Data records
= = = =
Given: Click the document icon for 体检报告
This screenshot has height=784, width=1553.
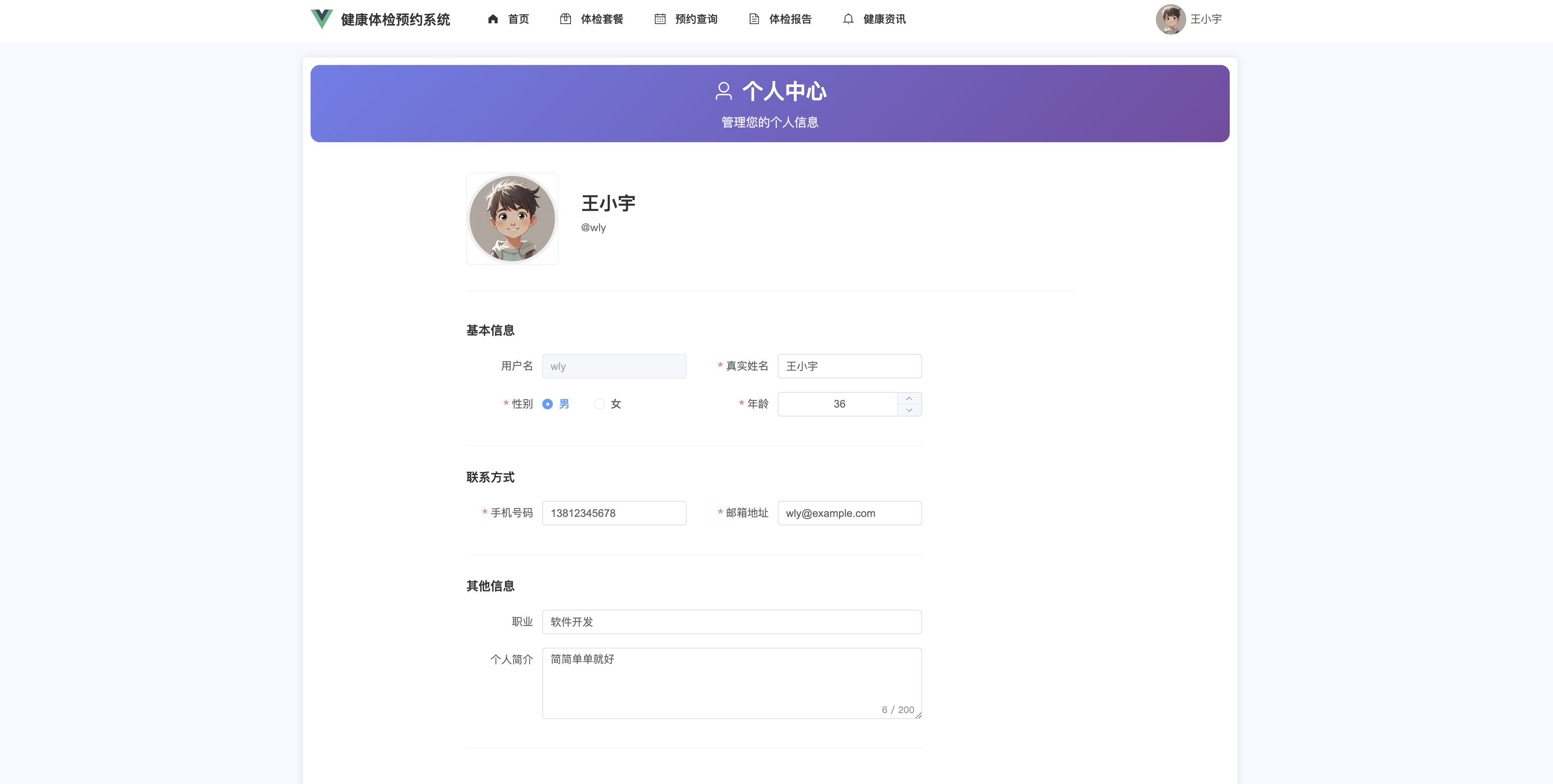Looking at the screenshot, I should [754, 19].
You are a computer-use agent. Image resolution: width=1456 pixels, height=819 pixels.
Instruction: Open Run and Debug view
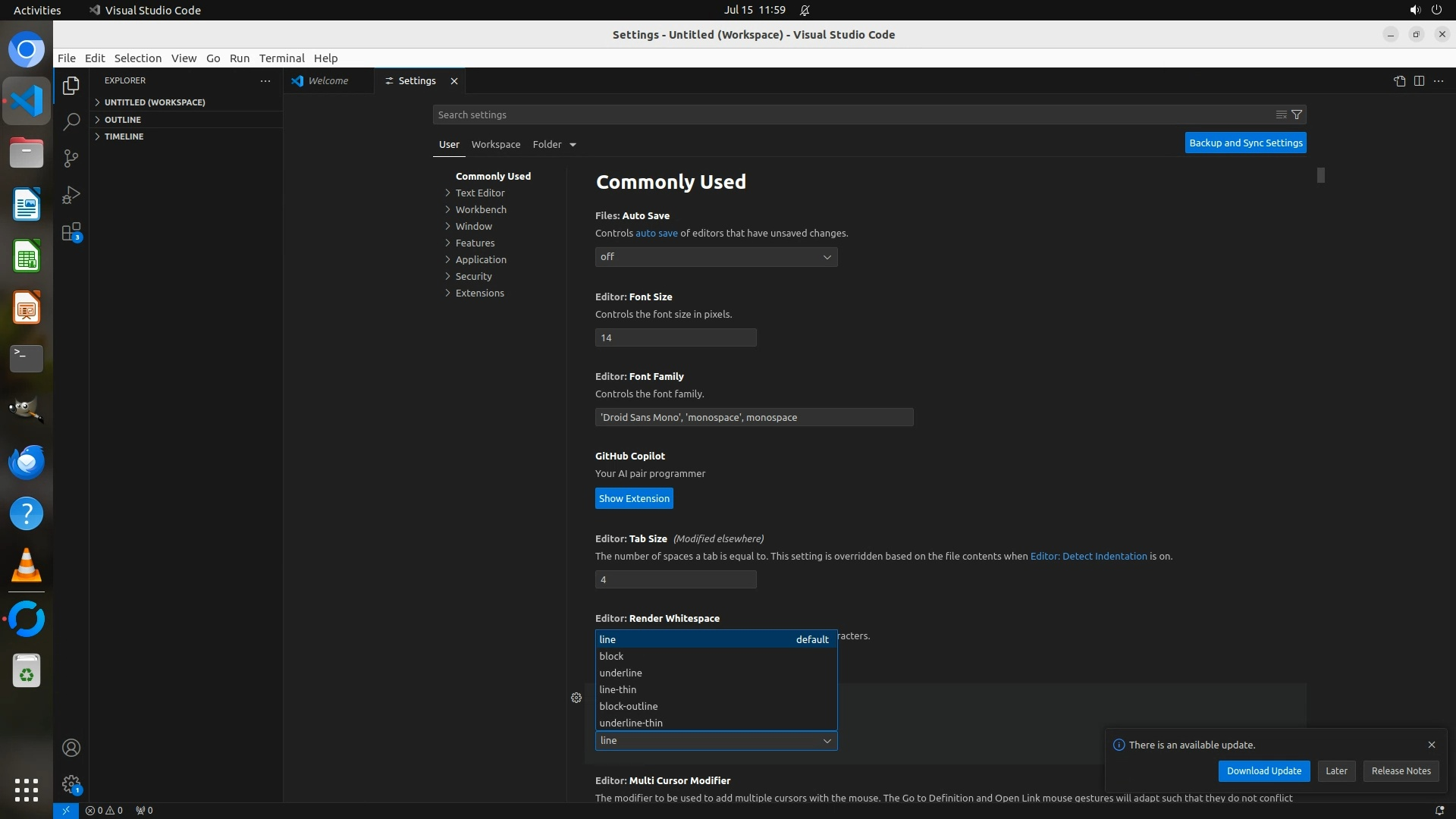click(x=71, y=195)
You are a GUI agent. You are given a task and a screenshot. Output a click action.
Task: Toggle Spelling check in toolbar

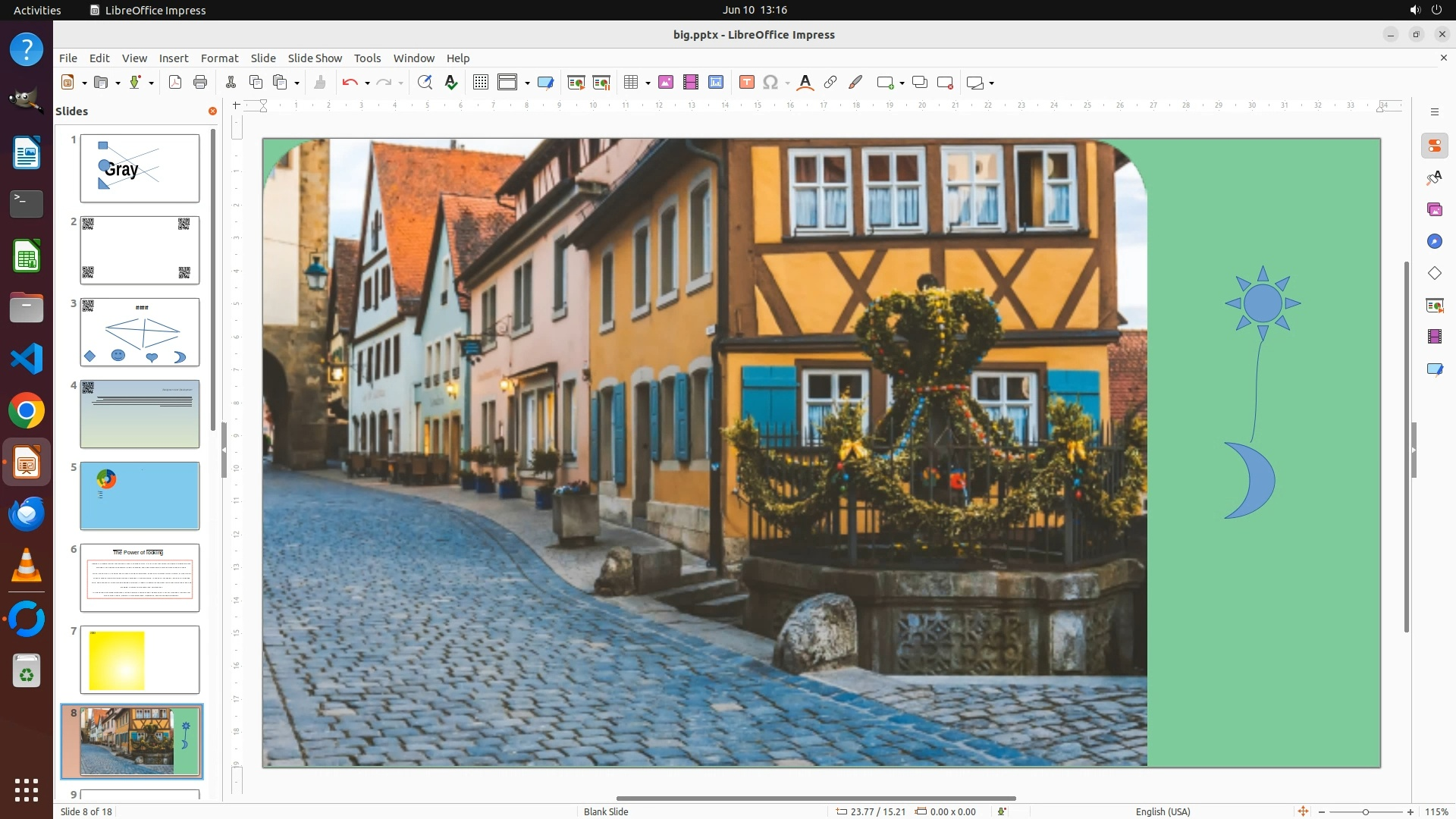pyautogui.click(x=451, y=83)
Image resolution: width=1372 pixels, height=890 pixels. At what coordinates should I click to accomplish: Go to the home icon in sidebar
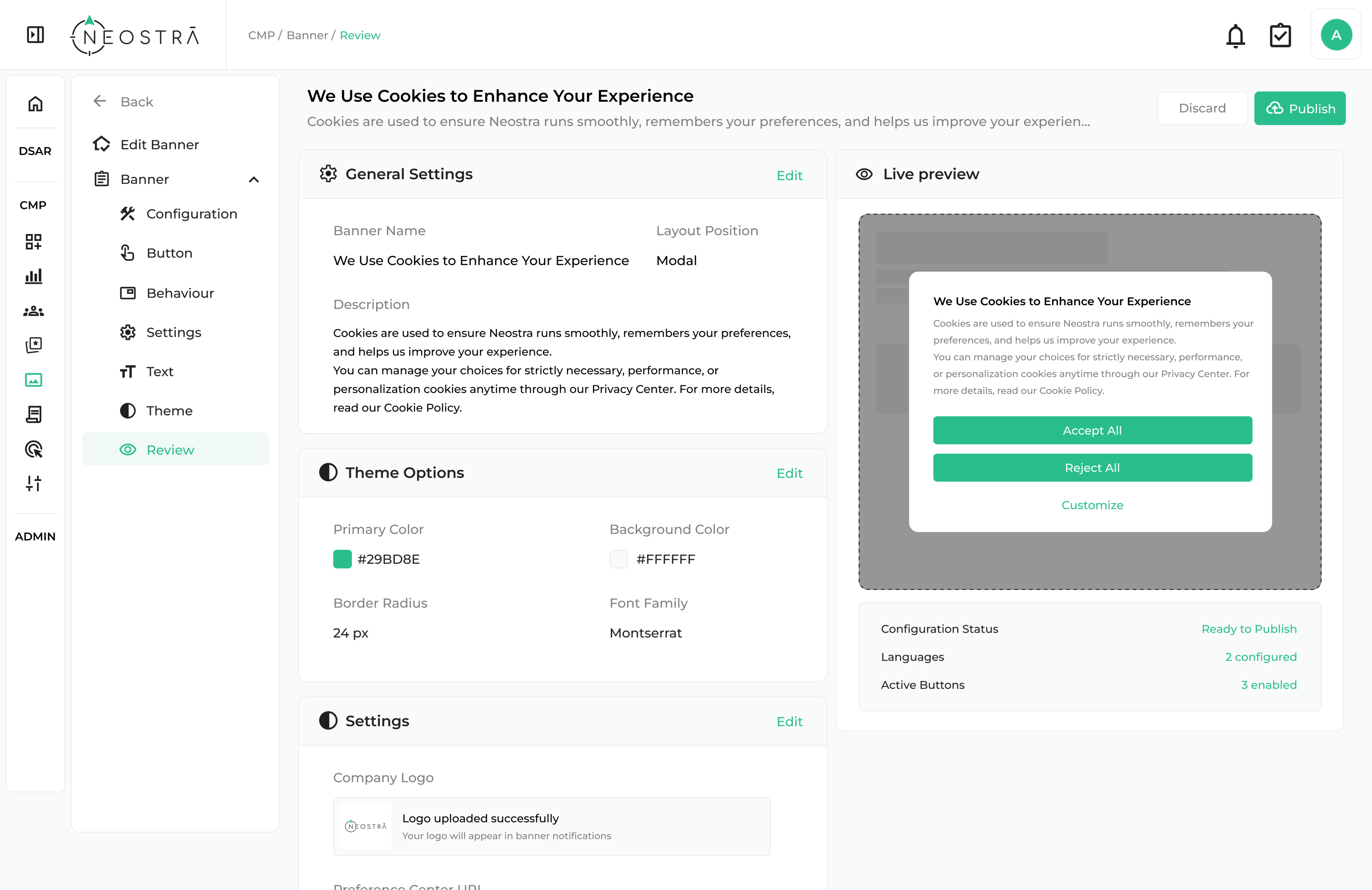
= = = =
Task goal
The records must be copied with no word altered, and without their pictures.

Completed task
Given: Click the document icon for 体检报告
This screenshot has height=784, width=1553.
Looking at the screenshot, I should [754, 19].
You are a computer-use agent. Image resolution: width=1456 pixels, height=819 pixels.
Instruction: Open Run and Debug view
click(x=71, y=195)
You are a GUI agent. You are given a task and a screenshot. Output a click action.
Task: Toggle Spelling check in toolbar

pyautogui.click(x=451, y=83)
Image resolution: width=1372 pixels, height=890 pixels. At what coordinates should I click to accomplish: Go to the home icon in sidebar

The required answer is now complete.